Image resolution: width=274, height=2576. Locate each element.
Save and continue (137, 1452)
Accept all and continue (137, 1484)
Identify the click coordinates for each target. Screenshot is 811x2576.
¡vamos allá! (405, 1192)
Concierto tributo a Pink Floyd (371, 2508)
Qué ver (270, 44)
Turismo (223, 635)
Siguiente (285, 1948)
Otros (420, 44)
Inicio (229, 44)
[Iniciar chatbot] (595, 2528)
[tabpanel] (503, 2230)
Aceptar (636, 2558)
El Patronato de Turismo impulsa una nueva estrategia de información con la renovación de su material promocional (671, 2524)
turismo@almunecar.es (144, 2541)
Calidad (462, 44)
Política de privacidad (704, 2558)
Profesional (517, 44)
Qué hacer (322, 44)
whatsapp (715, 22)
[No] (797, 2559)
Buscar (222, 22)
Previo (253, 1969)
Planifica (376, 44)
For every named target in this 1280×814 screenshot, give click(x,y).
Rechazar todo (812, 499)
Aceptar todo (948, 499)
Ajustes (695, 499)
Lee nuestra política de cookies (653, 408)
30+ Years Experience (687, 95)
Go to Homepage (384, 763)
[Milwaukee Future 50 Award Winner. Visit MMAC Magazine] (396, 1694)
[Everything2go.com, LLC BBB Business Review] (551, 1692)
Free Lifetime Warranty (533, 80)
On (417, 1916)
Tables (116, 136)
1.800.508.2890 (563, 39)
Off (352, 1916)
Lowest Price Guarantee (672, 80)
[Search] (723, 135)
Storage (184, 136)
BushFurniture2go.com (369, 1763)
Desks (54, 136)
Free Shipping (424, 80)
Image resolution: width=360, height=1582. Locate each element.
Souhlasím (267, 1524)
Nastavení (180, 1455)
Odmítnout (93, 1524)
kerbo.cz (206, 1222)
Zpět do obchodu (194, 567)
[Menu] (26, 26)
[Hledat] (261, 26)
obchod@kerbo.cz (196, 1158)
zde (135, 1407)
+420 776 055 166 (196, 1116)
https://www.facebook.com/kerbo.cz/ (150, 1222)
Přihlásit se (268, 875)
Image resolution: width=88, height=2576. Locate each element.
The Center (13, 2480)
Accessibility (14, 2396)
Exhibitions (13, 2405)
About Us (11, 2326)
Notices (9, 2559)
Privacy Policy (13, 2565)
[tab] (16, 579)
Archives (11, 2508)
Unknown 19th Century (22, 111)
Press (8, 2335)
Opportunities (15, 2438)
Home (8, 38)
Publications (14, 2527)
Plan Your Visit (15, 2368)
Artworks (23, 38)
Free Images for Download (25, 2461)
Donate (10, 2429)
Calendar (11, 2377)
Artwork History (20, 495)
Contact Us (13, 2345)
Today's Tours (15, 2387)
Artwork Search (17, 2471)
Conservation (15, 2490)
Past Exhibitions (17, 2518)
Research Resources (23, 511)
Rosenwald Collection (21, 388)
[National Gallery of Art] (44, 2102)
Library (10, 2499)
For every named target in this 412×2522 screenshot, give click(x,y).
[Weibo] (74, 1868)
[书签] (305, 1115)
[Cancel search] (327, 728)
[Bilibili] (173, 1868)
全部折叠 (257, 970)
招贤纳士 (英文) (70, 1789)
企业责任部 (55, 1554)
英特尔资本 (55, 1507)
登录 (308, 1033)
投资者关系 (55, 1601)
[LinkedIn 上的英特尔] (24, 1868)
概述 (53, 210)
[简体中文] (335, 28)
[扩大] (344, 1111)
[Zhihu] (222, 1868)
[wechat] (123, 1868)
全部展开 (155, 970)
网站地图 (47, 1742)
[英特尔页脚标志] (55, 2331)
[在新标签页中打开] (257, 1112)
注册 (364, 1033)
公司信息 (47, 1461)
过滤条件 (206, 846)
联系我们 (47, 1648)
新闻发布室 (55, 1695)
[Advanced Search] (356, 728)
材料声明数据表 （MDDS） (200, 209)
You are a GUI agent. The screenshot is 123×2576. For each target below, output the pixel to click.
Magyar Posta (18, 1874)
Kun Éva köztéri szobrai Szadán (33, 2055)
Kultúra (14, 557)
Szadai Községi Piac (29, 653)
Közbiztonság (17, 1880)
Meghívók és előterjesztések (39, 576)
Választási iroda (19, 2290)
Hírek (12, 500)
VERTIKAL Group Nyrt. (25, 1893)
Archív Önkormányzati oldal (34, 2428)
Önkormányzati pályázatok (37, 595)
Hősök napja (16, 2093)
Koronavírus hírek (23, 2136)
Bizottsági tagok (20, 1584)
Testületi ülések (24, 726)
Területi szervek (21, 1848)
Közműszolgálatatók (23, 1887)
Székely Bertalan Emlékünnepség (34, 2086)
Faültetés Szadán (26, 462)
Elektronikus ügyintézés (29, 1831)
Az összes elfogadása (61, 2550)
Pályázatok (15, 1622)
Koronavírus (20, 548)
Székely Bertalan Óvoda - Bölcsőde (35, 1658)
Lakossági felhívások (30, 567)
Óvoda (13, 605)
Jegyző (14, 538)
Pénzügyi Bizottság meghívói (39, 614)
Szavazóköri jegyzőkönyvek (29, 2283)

# # # # # # #

Take the first line of the material above as the start and the line that contains "Go to Homepage (384, 763)" as the end. Output only that span, every line exactly as it stands.

Image resolution: width=274, height=2576. Locate each element.
Save and continue (137, 1452)
Accept all and continue (137, 1484)
Identify the click coordinates for each target. Screenshot is 811x2576.
¡vamos allá! (405, 1192)
Concierto tributo a Pink Floyd (371, 2508)
Qué ver (270, 44)
Turismo (223, 635)
Siguiente (285, 1948)
Otros (420, 44)
Inicio (229, 44)
[Iniciar chatbot] (595, 2528)
[tabpanel] (503, 2230)
Aceptar (636, 2558)
El Patronato de Turismo impulsa una nueva estrategia de información con la renovación de su material promocional (671, 2524)
turismo@almunecar.es (144, 2541)
Calidad (462, 44)
Política de privacidad (704, 2558)
Profesional (517, 44)
Qué hacer (322, 44)
whatsapp (715, 22)
[No] (797, 2559)
Buscar (222, 22)
Previo (253, 1969)
Planifica (376, 44)
For every named target in this 1280×814 screenshot, give click(x,y).
Rechazar todo (812, 499)
Aceptar todo (948, 499)
Ajustes (695, 499)
Lee nuestra política de cookies (653, 408)
30+ Years Experience (687, 95)
Go to Homepage (384, 763)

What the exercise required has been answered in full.